-- EXERCISE GOAL --
Taking the line with "Task: Collapse Pos. 03 node in navigator" as the first and the line with "Given: Select the 리드 tag badge" as the last, set down the lines below exactly, pictures excluded.

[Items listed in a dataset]
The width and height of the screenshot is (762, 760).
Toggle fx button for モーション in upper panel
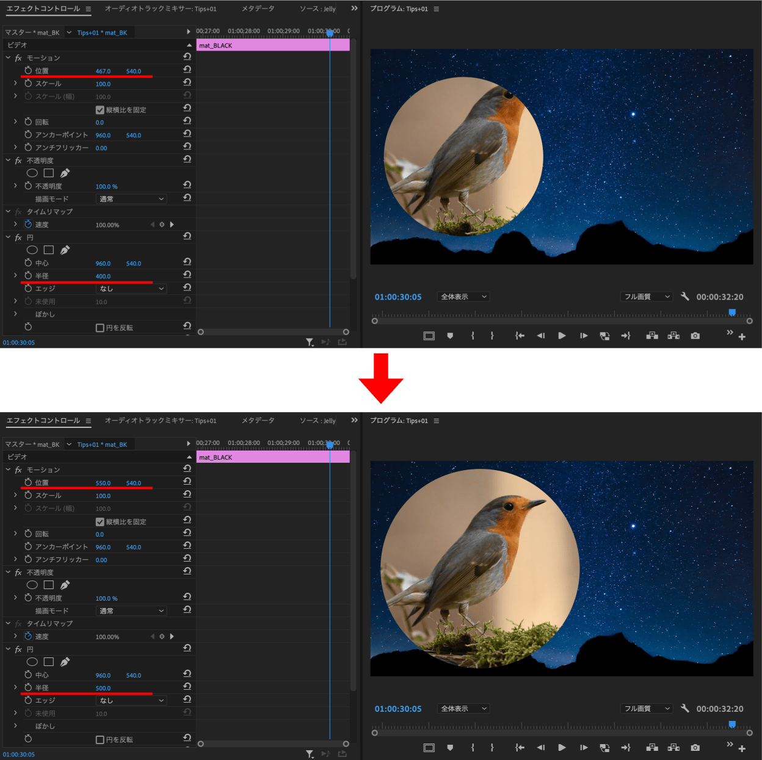18,58
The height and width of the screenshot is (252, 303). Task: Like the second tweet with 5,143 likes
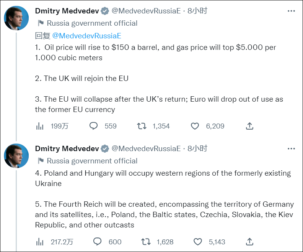click(x=197, y=242)
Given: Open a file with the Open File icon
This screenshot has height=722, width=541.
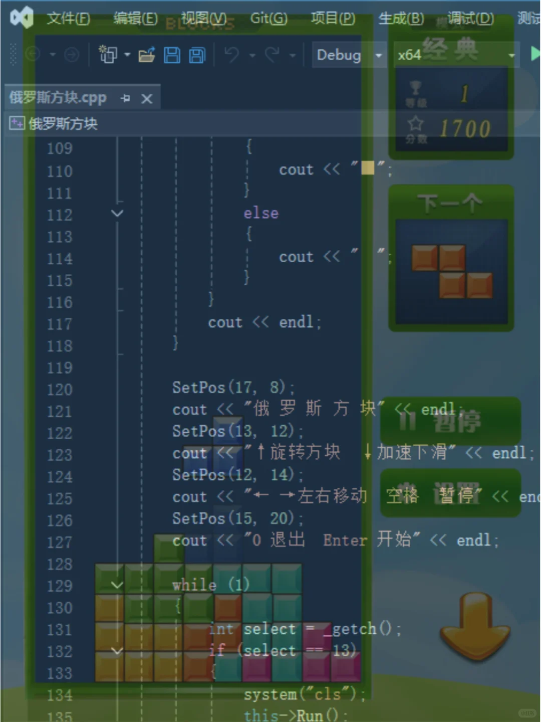Looking at the screenshot, I should click(x=147, y=55).
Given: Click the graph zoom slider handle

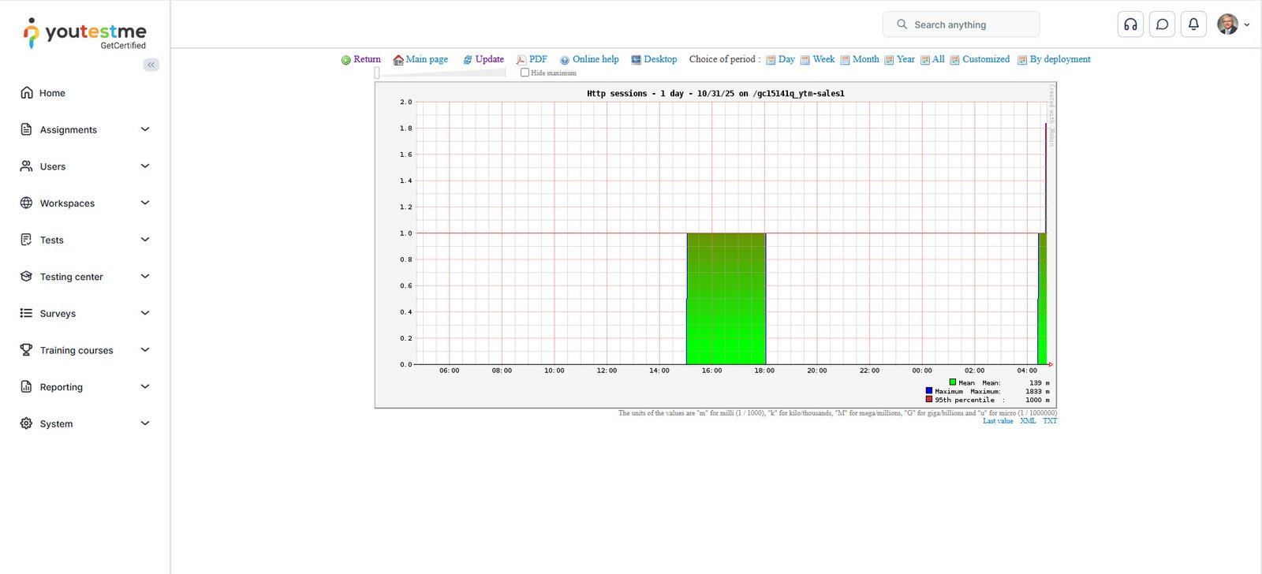Looking at the screenshot, I should pyautogui.click(x=377, y=73).
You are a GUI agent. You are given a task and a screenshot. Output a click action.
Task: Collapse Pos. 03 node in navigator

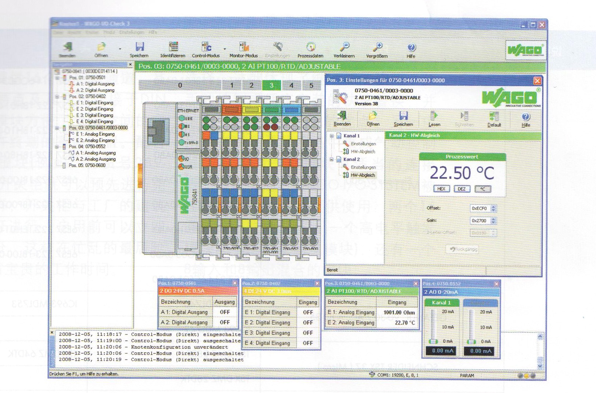(x=57, y=128)
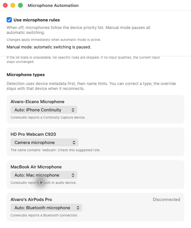The image size is (191, 228).
Task: Expand the Auto: Mac microphone dropdown
Action: pyautogui.click(x=44, y=175)
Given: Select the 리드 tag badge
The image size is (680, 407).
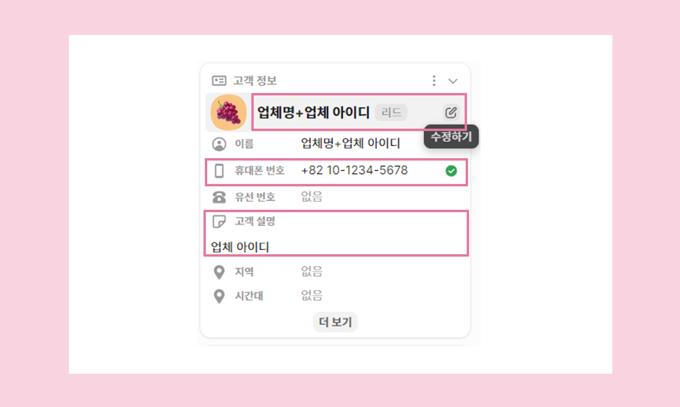Looking at the screenshot, I should [391, 112].

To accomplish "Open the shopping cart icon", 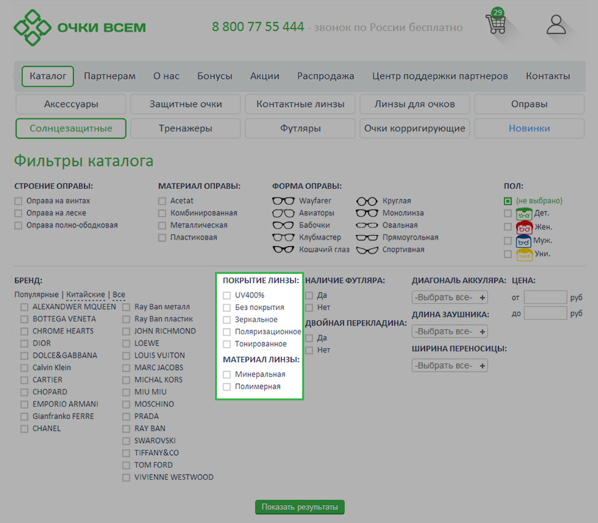I will point(496,24).
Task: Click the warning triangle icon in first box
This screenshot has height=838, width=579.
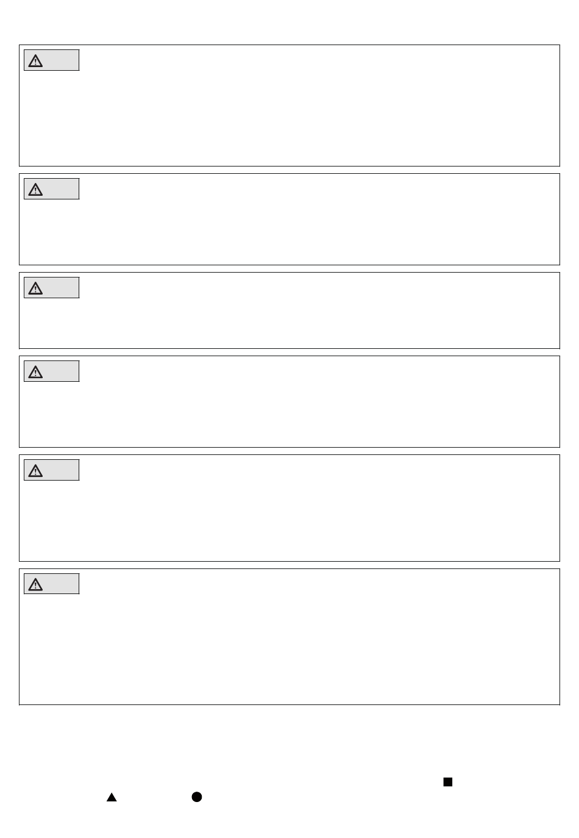Action: click(x=35, y=60)
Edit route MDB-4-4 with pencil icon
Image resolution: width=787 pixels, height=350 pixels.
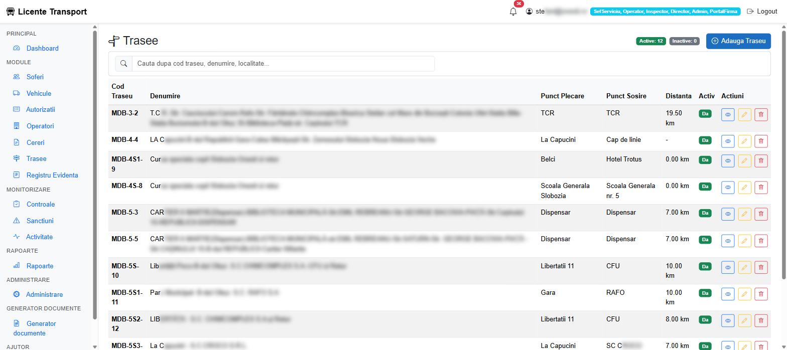[x=744, y=141]
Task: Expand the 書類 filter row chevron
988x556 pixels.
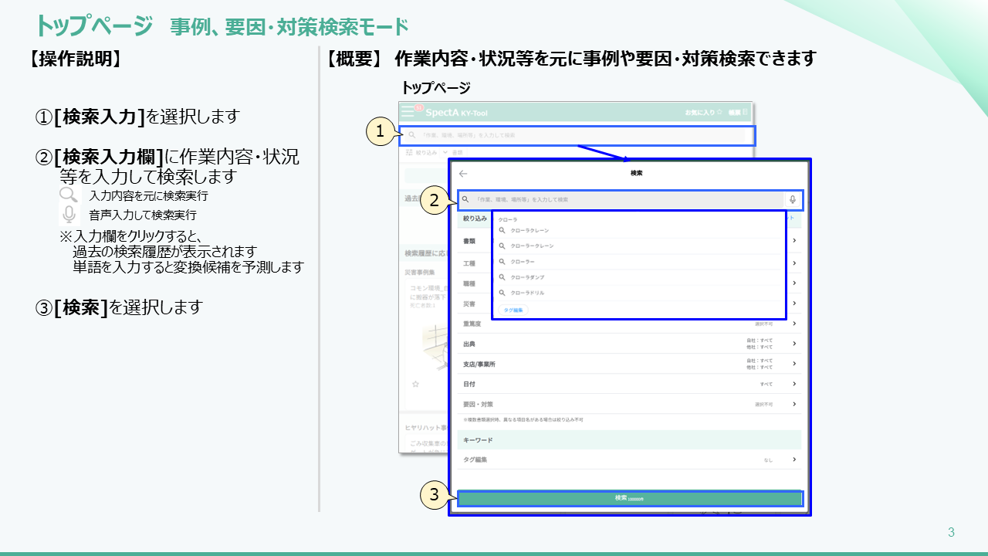Action: [794, 241]
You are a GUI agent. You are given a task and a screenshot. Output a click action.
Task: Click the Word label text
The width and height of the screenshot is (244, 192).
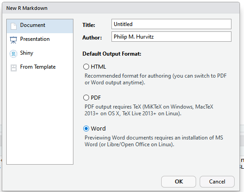[x=98, y=128]
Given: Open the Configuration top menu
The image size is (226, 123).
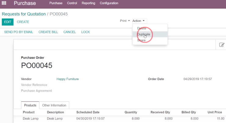Looking at the screenshot, I should 109,3.
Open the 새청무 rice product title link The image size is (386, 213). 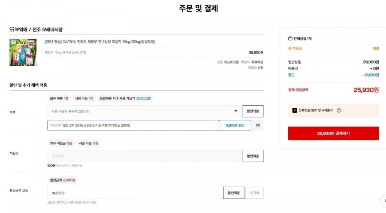click(100, 42)
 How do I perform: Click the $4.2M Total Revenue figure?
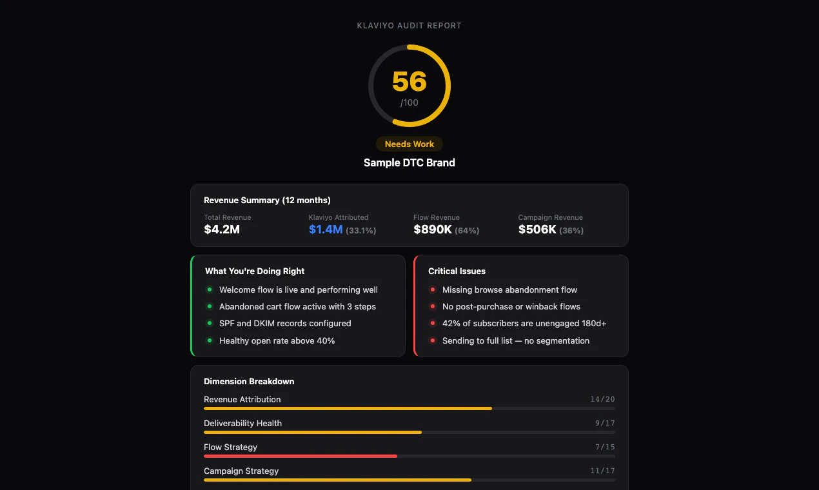[222, 230]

-- ANSWER SPACE --
Task: Collapse Pos. 03 node in navigator

(x=57, y=128)
The image size is (191, 228).
Task: Expand the Auto: Mac microphone dropdown
Action: pyautogui.click(x=44, y=175)
Given: Select the 리드 tag badge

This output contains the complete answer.